THE PROBLEM >>
Please copy the following records word for word, leaving out the pictures.
= = = = = = =
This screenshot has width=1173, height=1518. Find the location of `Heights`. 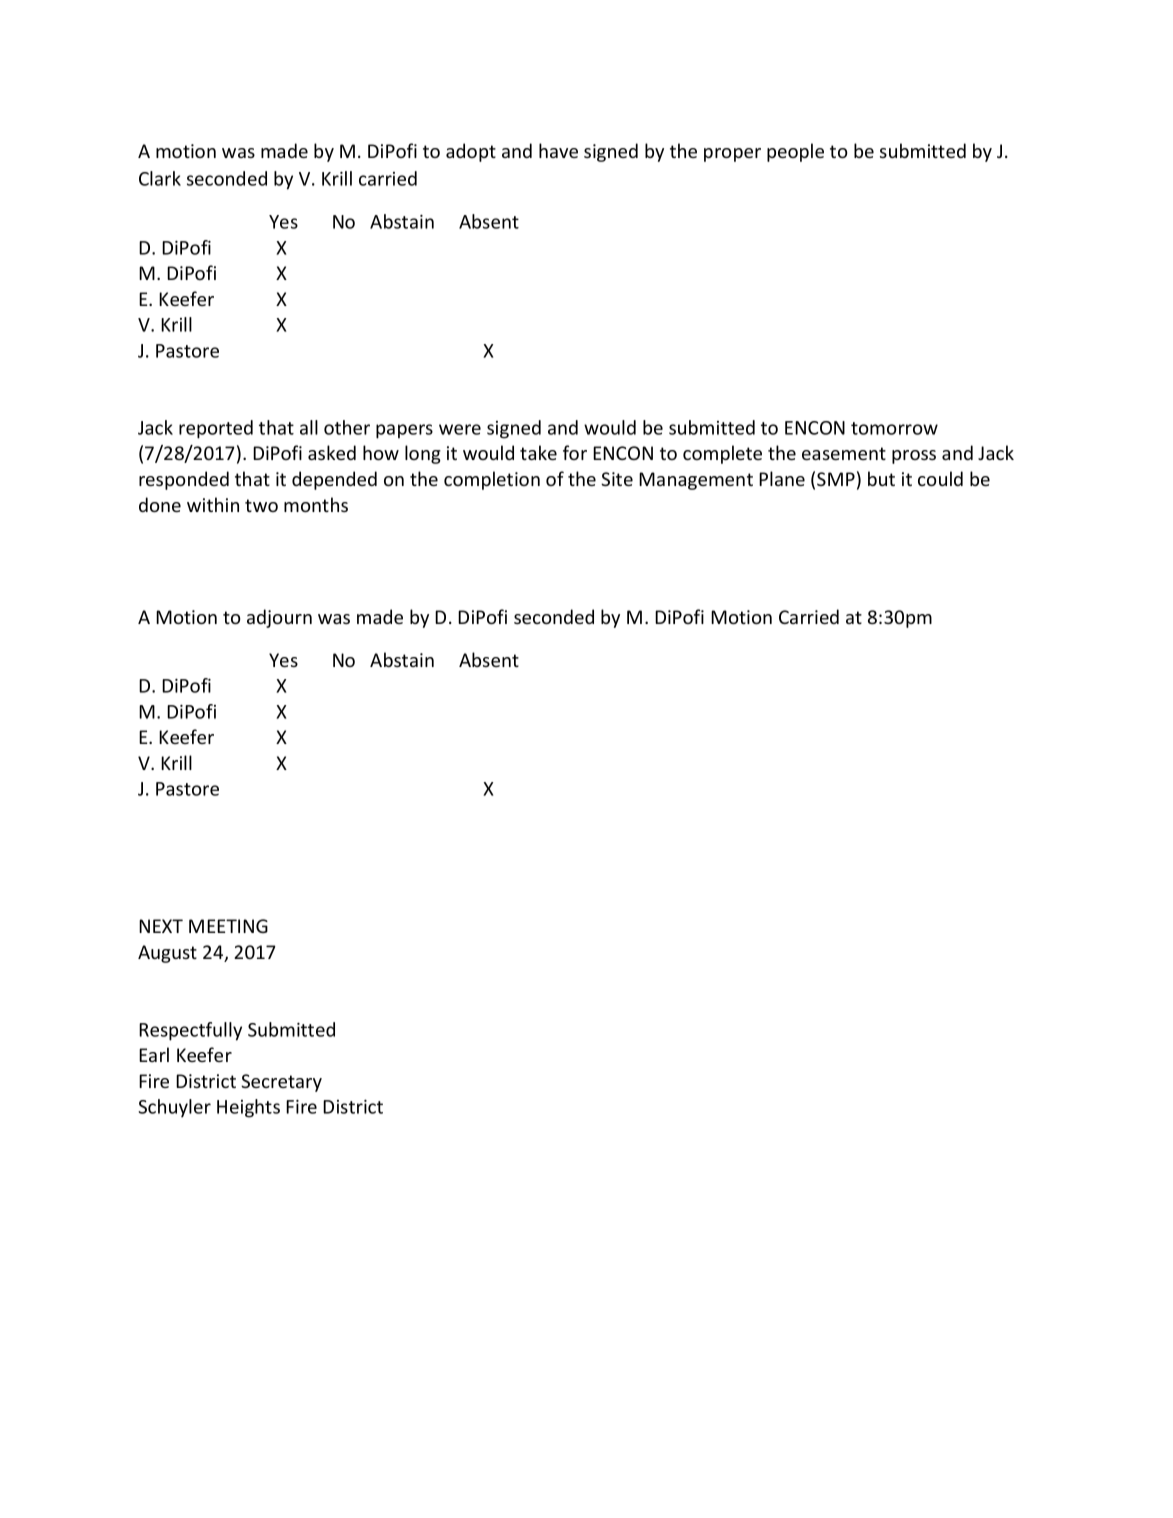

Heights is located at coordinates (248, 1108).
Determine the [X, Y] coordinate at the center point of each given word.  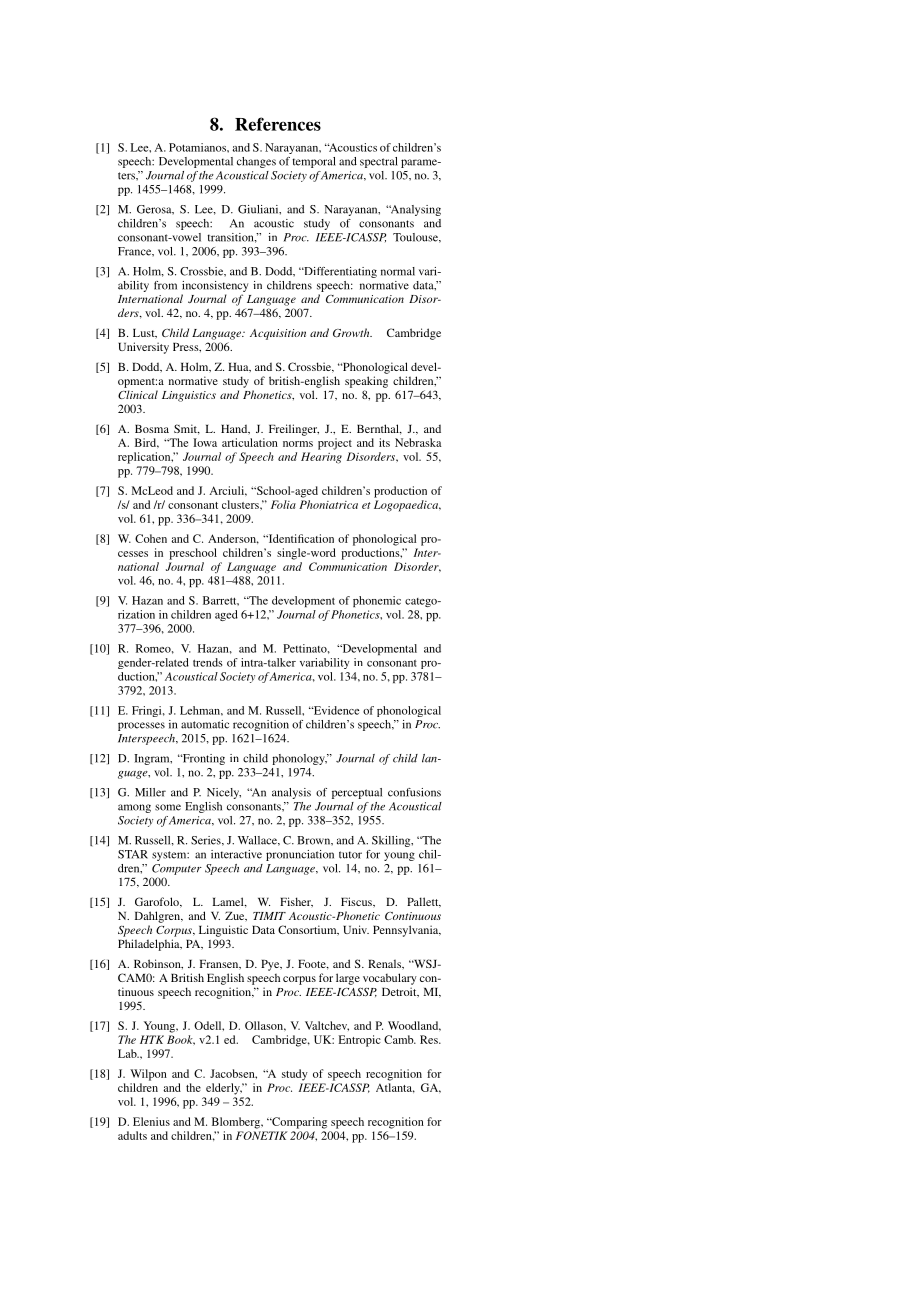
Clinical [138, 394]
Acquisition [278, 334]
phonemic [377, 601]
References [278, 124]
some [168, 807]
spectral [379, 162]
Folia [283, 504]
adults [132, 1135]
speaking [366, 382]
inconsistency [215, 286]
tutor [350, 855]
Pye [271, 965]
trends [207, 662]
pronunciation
= = = = = = =
THE SOLUTION >>
This screenshot has width=1173, height=1518. Find the location of `Heights`. 

Heights is located at coordinates (248, 1108).
Determine the [X, Y] coordinate at the center point of each given word.  
Clinical [138, 394]
Acquisition [278, 334]
phonemic [377, 601]
References [278, 124]
some [168, 807]
spectral [379, 162]
Folia [283, 504]
adults [132, 1135]
speaking [366, 382]
inconsistency [215, 286]
tutor [350, 855]
Pye [271, 965]
trends [207, 662]
pronunciation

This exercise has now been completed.